(Stored data entries)
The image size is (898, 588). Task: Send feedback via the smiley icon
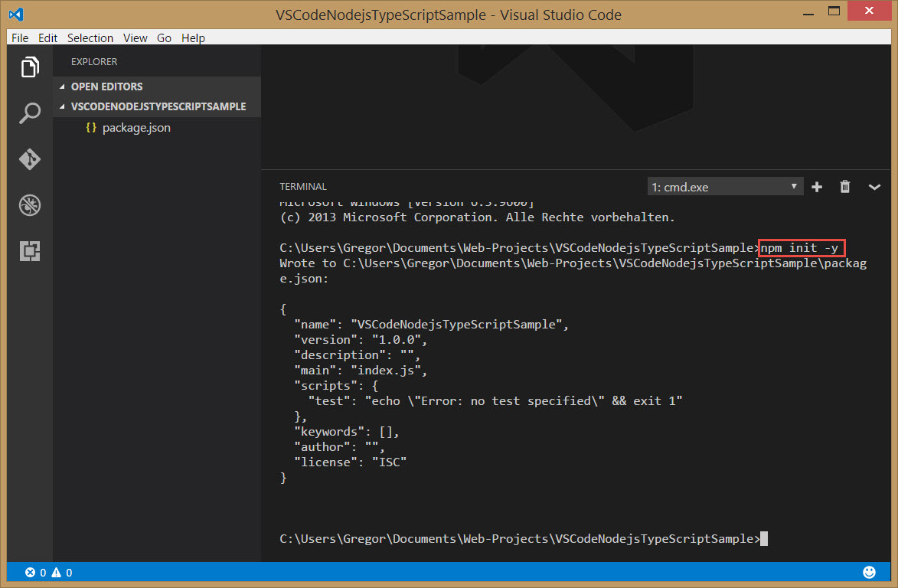coord(869,572)
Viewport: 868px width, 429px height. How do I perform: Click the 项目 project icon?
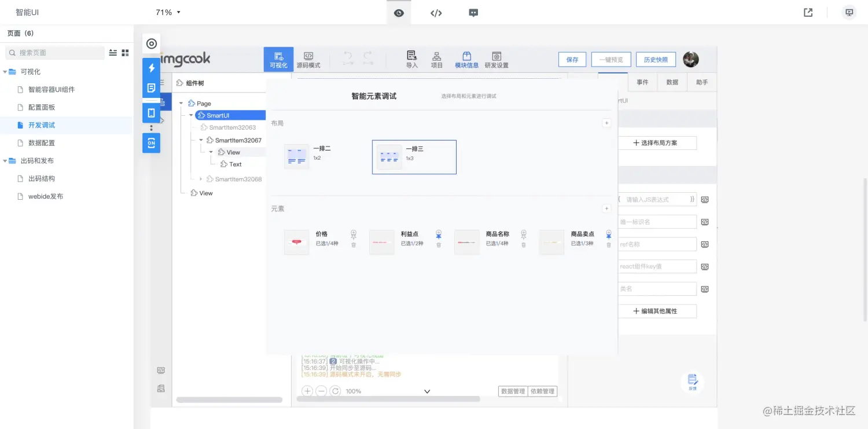pos(436,58)
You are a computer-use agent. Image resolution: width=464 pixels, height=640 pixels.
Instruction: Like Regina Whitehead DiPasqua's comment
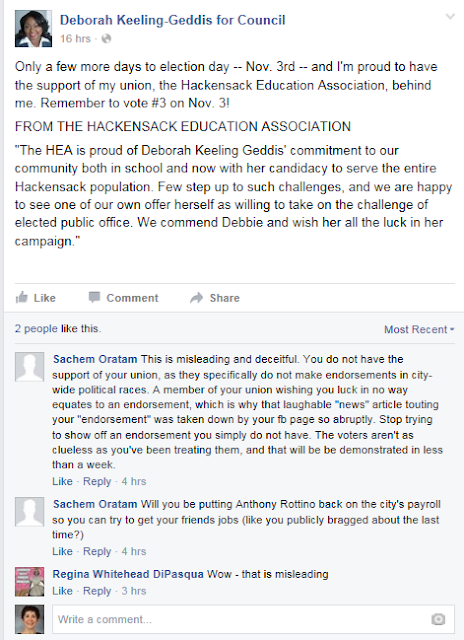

▸ **What is expected**
Each entry should come back exactly as written, with its pictures omitted.

▸ **Result**
The image size is (898, 588). Task: Send feedback via the smiley icon
coord(869,572)
Viewport: 868px width, 429px height. How do I perform: Click the 项目 project icon?
pos(436,58)
You are a computer-use agent. Image resolution: width=464 pixels, height=640 pixels.
Instruction: Like Regina Whitehead DiPasqua's comment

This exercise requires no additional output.